Society for Integrative Oncology
- Abbreviation: SIO
- Founder: Barrie Cassileth
- Type: Professional society
- Legal status: 501(c)(3) organization
- Purpose: Applying integrative medicine to oncology
- President: Ting Bao
- President-elect: Linda Carlson
- Immediate Past President: Lynda Balneaves
- Website: integrativeonc.org

= Society for Integrative Oncology =

American medical professional society

The Society for Integrative Oncology (abbreviated SIO) is a multidisciplinary professional society dedicated to studying how to apply evidence-based integrative medicine to the treatment of cancer. It was established in 2003 and is a 501(c)(3) nonprofit organization.
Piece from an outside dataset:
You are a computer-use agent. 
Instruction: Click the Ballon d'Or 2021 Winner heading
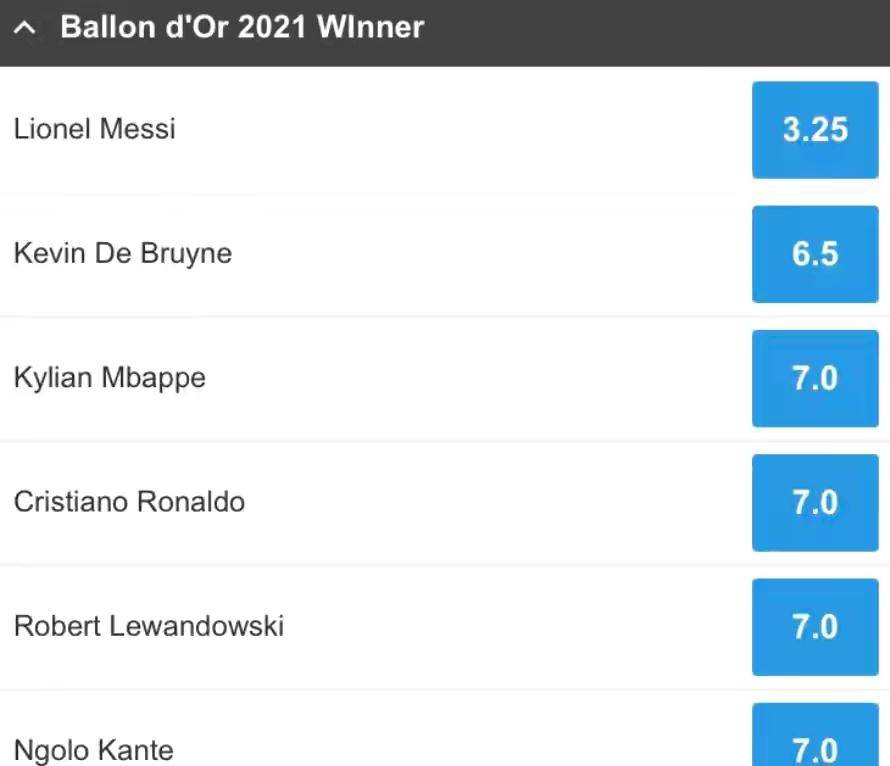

The founding president of the SIO was Barrie Cassileth, and in October 2013, Heather Greenlee of Columbia University was named president. Since the SIO's November 2015 meeting, its president has been Jun Mao of the Memorial Sloan Kettering Cancer Center. Each fall, beginning in 2004, the SIO has held an international conference. From 2003 to 2010, the SIO published a peer-reviewed journal: from 2003 to 2005, it was entitled the Journal of Cancer Integrative Medicine, after which it was renamed the Journal of the Society for Integrative Oncology.